- **SHORT EXERCISE**:
Reproduce the lines below from the line with "Click the Update" to the line with "will click(154, 554).", both included, and nothing else.

Records from a dataset
________________________

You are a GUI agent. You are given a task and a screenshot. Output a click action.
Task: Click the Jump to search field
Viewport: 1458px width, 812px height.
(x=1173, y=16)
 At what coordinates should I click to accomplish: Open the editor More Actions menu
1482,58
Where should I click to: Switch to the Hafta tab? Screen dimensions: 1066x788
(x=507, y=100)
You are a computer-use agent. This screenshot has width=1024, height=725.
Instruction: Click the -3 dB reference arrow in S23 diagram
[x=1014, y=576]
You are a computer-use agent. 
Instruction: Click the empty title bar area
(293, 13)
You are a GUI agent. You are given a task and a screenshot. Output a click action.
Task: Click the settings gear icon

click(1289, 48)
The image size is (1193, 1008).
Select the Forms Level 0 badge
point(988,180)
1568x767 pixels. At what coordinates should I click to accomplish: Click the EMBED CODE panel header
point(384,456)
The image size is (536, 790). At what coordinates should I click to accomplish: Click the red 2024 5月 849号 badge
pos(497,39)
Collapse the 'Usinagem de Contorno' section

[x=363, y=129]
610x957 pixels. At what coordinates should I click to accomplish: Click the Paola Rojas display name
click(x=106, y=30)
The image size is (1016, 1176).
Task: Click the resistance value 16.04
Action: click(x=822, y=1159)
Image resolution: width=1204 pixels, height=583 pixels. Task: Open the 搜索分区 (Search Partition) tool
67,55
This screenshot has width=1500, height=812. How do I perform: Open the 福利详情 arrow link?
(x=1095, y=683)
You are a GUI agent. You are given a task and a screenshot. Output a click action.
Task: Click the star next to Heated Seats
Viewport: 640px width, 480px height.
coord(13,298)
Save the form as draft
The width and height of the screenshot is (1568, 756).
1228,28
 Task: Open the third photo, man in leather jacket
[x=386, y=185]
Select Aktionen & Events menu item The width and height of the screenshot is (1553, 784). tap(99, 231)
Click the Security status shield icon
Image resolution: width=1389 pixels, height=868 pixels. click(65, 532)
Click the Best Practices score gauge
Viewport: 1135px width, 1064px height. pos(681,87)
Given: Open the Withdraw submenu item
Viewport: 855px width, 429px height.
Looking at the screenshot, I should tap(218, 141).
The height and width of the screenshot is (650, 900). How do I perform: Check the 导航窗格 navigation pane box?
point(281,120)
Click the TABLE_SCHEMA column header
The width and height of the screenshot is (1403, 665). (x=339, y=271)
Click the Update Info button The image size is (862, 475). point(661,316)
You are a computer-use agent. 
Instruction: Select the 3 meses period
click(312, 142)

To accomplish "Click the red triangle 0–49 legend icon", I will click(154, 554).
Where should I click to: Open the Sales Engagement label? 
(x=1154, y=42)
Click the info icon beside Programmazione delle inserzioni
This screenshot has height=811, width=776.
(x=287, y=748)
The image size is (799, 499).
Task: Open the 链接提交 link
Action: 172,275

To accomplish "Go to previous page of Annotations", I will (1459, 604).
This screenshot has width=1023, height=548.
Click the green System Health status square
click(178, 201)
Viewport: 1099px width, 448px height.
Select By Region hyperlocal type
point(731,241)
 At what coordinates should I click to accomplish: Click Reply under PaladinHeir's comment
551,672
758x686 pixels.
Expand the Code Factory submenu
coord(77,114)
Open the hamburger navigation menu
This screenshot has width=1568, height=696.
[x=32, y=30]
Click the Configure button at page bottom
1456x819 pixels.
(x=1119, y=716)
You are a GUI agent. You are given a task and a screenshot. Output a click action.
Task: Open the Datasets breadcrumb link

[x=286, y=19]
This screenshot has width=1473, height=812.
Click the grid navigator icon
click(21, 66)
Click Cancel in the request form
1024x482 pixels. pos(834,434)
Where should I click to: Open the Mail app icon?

________________________

- **TASK SOLUTION**:
Click the Update Info button The image size is (862, 475). point(661,316)
You are a computer-use agent. 
Instruction: Select the 3 meses period
click(312, 142)

To accomplish "Click the red triangle 0–49 legend icon", I will click(154, 554).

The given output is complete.